Exercise passage ->

________________________________________

Mining magnate Patrice Motsepe, the richest black South African, has pledged to give half the income generated by his family assets to charity - becoming the first person outside the US to take the Giving Pledge started by Microsoft founder Bill Gates and billionaire Warren Buffett.
Making the announcement at a press conference in Johannesburg on Wednesday, Motsepe, the founder and executive chairman of African Rainbow Minerals, said the Motsepe family "will contribute at least half of the funds generated by our family assets to the Motsepe Foundation ... to improve the lifestyles and living conditions of poor, disabled, unemployed, women, youth, workers and marginalised South Africans".
Forbes Magazine has estimated Motsepe to be worth about US2.65-billion (R24-billion).
South Africans 'are compassionate people'
Motsepe, describing South Africans as "caring, compassionate and loving people", said "it has always been part of our culture and tradition to assist and care for less fortunate and marginalised members of our communities. This culture is also embodied in the spirit and tradition of ubuntu/botho."

________________________________________

Data excerpt ->
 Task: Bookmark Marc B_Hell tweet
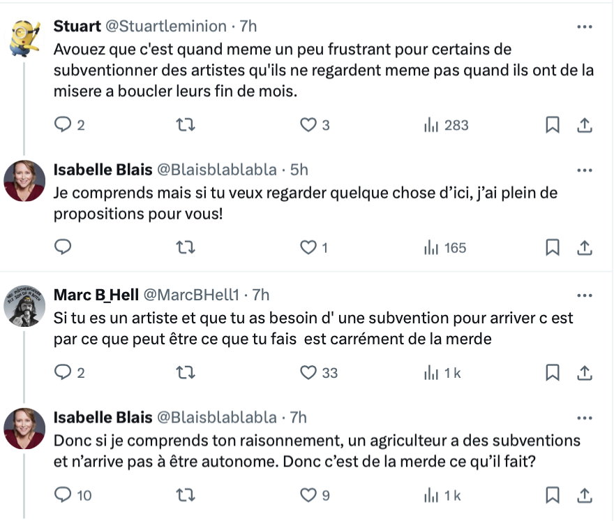(x=552, y=372)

________________________________________

Requirement -> According to the passage on Patrice Motsepe's pledge, of which company is Motsepe the founder and executive chairman?

Final answer -> African Rainbow Minerals